Since these data is EEG data I was wondering if I should do something with node coordinates or node labels? And where can I find that information? Or is this not necesarry? (since I don't neccesarily want to view/visualize them, but do statistical test)

Also, I was wondering how many permutations I should fill in? Just take the standard 5000?
And component size: exent or intensity? How do I know which one to choose? 

Many thanks.
Laura

Originally posted by Andrew Zalesky:
Hi Laura,

You would still need to include a column for each subject in your design matrix because you have multiple connectivity matrices measured in the same individual, and thus modeling the within-subject mean would be useful. So in this sense, your design is still repeated measures.

However, you cannot use exchange blocks if there a different number of matrices were measured in each subject.
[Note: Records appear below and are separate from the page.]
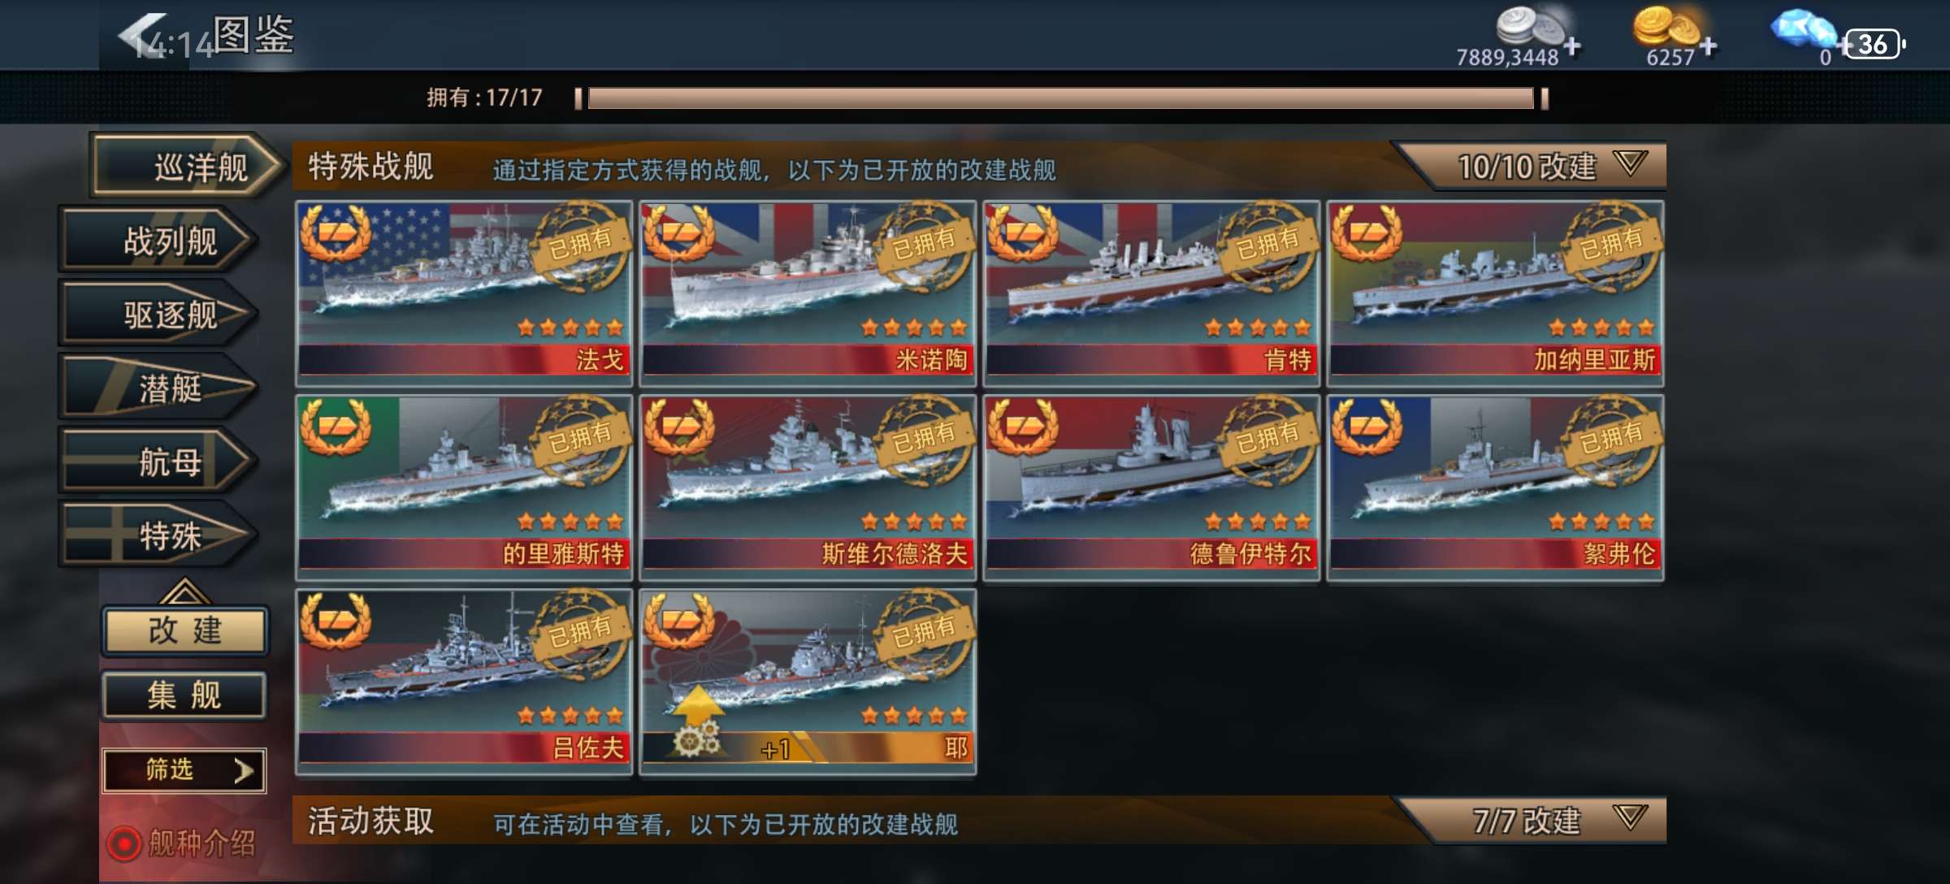Toggle the 改建 filter mode
Viewport: 1950px width, 884px height.
click(185, 630)
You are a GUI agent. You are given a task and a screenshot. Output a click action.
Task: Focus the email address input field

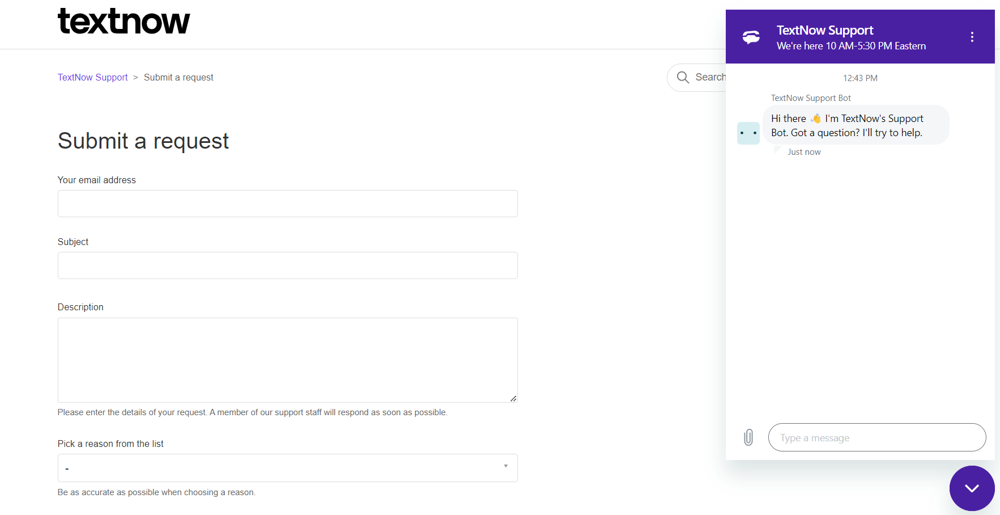tap(287, 203)
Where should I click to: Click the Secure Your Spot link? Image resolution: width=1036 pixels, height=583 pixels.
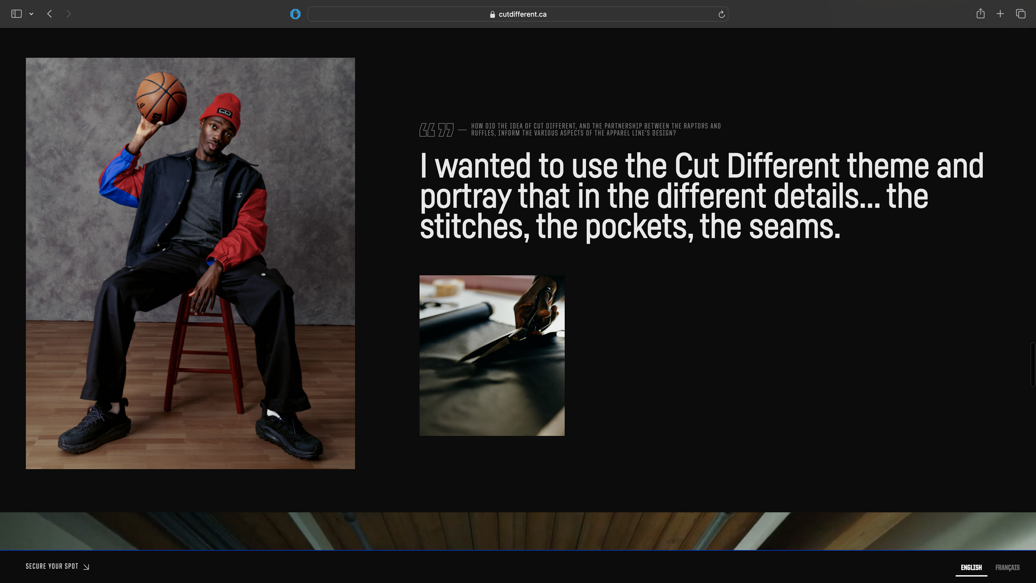pyautogui.click(x=52, y=566)
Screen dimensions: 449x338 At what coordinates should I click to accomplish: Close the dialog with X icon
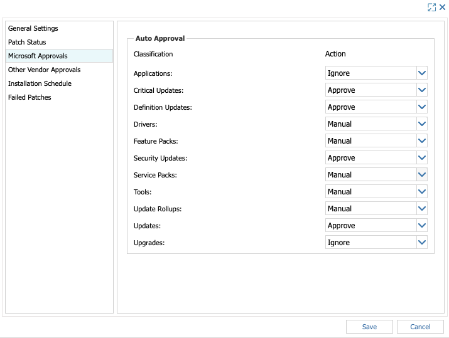click(x=443, y=7)
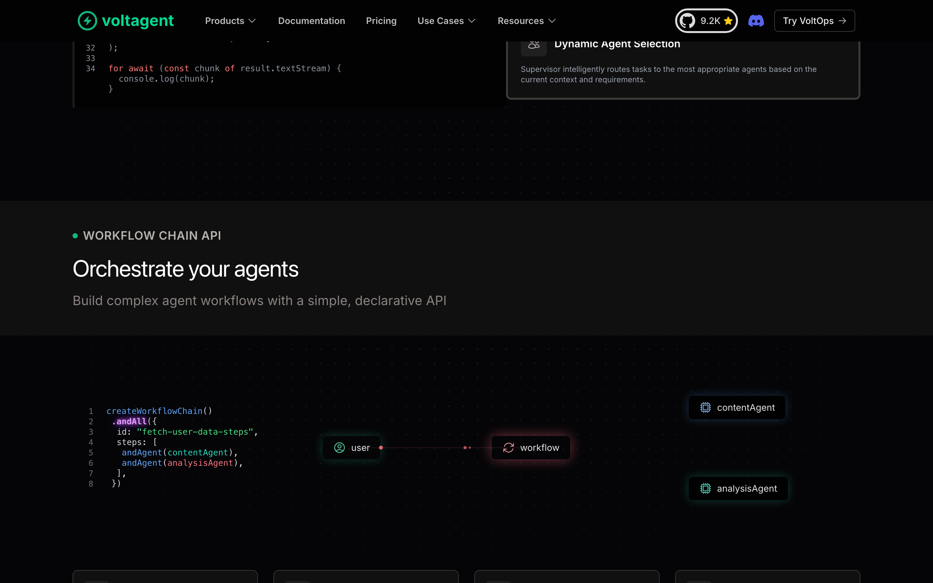
Task: Click the Try VoltOps button
Action: pos(814,21)
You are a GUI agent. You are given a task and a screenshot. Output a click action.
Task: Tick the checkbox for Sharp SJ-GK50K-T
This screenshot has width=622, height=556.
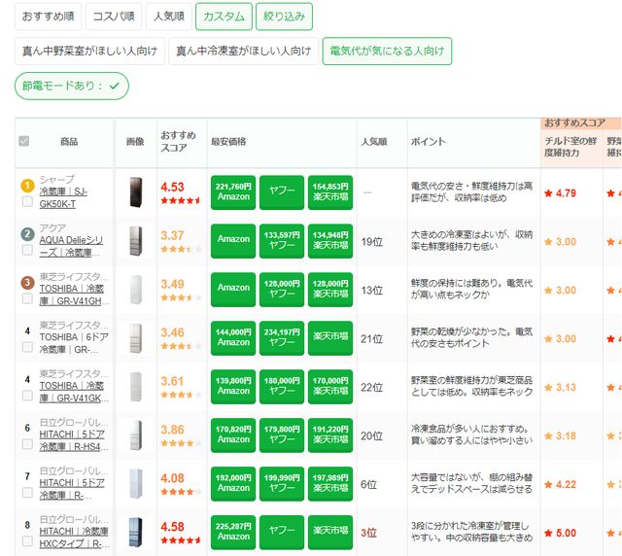tap(27, 201)
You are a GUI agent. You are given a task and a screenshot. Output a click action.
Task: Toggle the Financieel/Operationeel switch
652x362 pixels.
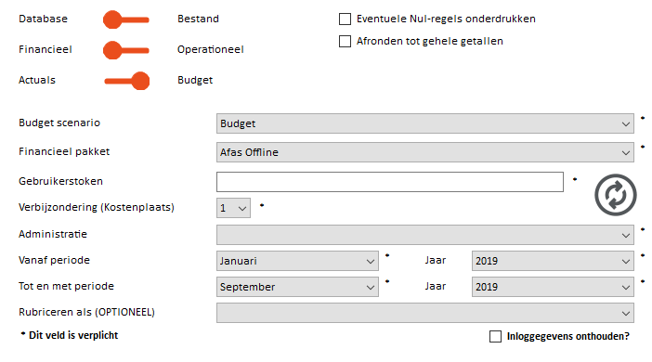[126, 50]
To keep things simple, you may want to average all the subclinical connectivity matrices for any given subject. And do the same for the clinical matrices. Therefore, after averaging, you would have one clinical and one subclinical matrix for each subject. 

There is no right or wrong threshold. Try a few different values. This forum has lots of discussion on the choice of threshold.